Desde hace más de dos siglos, el sistema político de los Estados Unidos ha funcionado, universalmente, como una especie de modelo de lo que debe ser una auténtica democracia. Ese carácter tan saliente lleva, asimismo, a la paranoia de los Estados Unidos como el origen de muchos males que afligen al mundo. La confluencia de tal ambigüedad se acelera, hoy, con ocasión de las elecciones presidenciales de 2020.

No se trata solo de las sospechas de fraude, a gran escala, en el proceso electoral. Políticos corruptos los ha habido siempre en la escena pública norteamericana. Incluso los llamaban “políticos”, así, en español, para indicar que se trataba de algo exótico o importado. Lo peculiar de ese gran país ha sido la gran nobleza de hacer públicos los casos de corrupción política, por ejemplo, mediante el cine. Recuerdo una gran película de 1949: All the King´s Men, con Broderick Crawford en el papel de gobernador aficionado a sobornar a todo el mundo.

Con la excusa de la epidemia del virus chino, el sistema ha incorporado una desproporcionada fracción de voto por correo

El asunto es, ahora, mucho más relevante. No importa tanto que, en las últimas elecciones presidenciales, haya habido un número de irregularidades tramposas. Es la misma imagen del proceso electoral la que resulta falible. Con la excusa de la epidemia del virus chino, el sistema ha incorporado una desproporcionada fracción de voto por correo. La “jornada” electoral se ha alargado días y semanas. El escrutinio de los votos no ha sido nada automático. Es lógico que, ante tales anómalas circunstancias, se hayan producido toda suerte de irregularidades, incluso, con la sospecha de la intervención extranjera. Tantas son las anomalías, que nunca se podrán sustanciar del todo. Cabe, incluso, la repetición de los comicios, lo cual supondría un fuerte quebranto. El resultado es que, sea quien fuere el candidato que jure el cargo de presidente el próximo 20 de enero ante la añosa Biblia, verá muy mermada su legitimidad.

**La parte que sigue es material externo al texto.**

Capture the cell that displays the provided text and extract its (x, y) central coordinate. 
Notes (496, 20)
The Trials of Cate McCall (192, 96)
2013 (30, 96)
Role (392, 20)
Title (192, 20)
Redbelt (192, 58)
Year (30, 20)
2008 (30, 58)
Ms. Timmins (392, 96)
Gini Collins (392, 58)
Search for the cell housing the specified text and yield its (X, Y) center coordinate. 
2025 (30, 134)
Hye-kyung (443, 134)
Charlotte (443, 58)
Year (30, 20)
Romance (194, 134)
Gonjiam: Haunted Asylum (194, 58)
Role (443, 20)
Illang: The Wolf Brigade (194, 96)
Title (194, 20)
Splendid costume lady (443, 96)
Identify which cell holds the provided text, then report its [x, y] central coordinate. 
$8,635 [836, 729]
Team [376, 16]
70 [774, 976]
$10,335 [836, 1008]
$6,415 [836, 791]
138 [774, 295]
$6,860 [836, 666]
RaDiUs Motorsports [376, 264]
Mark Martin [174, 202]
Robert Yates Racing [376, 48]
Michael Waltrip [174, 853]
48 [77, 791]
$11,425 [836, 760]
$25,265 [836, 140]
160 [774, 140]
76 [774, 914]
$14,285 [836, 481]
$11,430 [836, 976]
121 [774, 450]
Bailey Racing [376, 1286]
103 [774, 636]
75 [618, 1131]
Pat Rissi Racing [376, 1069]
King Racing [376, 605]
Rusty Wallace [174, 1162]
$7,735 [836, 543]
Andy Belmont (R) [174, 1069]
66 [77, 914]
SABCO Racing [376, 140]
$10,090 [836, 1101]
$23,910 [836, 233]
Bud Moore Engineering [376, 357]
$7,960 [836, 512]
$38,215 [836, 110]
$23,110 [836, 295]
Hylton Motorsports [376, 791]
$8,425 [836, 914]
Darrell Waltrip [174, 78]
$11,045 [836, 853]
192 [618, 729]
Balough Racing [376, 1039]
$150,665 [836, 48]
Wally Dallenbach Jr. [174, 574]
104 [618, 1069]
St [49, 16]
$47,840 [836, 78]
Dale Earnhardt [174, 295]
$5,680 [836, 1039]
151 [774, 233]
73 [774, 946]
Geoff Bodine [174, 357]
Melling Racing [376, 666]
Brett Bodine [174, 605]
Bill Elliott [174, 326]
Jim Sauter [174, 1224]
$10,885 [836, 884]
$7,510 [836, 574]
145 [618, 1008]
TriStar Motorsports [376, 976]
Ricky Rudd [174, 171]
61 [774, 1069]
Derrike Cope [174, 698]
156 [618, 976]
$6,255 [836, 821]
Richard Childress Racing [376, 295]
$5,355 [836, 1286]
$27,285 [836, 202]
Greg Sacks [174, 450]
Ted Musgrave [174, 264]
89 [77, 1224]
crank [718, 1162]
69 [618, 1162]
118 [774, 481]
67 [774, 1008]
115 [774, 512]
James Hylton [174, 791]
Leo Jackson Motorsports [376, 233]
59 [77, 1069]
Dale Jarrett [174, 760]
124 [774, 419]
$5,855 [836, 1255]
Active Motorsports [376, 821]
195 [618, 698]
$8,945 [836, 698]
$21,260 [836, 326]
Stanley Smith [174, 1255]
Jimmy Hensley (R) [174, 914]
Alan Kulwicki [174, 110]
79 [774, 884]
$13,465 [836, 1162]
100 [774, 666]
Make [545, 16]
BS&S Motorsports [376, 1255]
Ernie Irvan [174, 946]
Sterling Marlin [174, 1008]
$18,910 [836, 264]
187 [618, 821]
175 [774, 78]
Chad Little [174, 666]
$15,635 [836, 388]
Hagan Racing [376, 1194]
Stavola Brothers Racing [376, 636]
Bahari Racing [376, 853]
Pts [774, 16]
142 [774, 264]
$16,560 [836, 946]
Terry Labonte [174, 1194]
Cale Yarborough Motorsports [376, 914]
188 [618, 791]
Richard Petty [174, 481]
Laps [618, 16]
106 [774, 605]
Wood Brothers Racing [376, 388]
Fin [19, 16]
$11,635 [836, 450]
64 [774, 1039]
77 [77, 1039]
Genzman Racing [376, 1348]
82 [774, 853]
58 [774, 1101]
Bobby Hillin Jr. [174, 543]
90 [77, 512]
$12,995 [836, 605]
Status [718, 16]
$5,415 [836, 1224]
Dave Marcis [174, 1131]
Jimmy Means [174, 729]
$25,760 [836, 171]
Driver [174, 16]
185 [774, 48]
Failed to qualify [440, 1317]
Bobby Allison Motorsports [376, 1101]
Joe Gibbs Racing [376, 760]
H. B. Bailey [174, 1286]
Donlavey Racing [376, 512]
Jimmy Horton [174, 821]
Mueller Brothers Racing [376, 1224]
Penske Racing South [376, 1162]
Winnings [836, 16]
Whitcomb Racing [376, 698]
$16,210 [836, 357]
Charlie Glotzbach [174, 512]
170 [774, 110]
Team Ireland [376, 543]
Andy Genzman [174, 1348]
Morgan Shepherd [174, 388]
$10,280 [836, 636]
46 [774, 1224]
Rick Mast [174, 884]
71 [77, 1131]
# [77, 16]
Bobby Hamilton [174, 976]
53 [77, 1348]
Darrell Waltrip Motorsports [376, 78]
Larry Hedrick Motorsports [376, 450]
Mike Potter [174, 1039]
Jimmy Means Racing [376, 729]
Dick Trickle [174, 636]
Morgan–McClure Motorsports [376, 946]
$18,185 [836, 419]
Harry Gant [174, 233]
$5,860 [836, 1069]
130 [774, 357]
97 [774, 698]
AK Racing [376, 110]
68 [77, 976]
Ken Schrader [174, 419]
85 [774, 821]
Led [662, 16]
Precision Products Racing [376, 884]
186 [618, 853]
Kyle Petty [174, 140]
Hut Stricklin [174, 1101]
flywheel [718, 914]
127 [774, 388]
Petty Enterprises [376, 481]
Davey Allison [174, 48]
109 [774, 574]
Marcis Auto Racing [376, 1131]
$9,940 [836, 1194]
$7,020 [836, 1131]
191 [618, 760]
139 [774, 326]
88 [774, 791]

El “ganador” no se sentirá exultante por el triunfo. Será una victoria pírrica

No sólo en los Estados Unidos, en todo el mundo, la opinión pública ilustrada se encuentra dividida en dos mitades entre los partidarios de uno u otro candidato. Cada bando se considera en posesión de la verdad y denigra al otro de forma radical e inmisericorde. Interviene el prejuicio más que el juicio, la pasión más que los razonamientos. El “ganador” no se sentirá exultante por el triunfo. Será una victoria pírrica. Lo que es más grave, los Estados Unidos han dejado de ser el modelo de democracia para muchos de sus ciudadanos y para el resto del mundo, más o menos, informado. Es una quiebra de una escala telúrica. Será la señal más visible del fin del imperio, que a sí mismo se considera “americano”, con el desprecio para el resto del continente.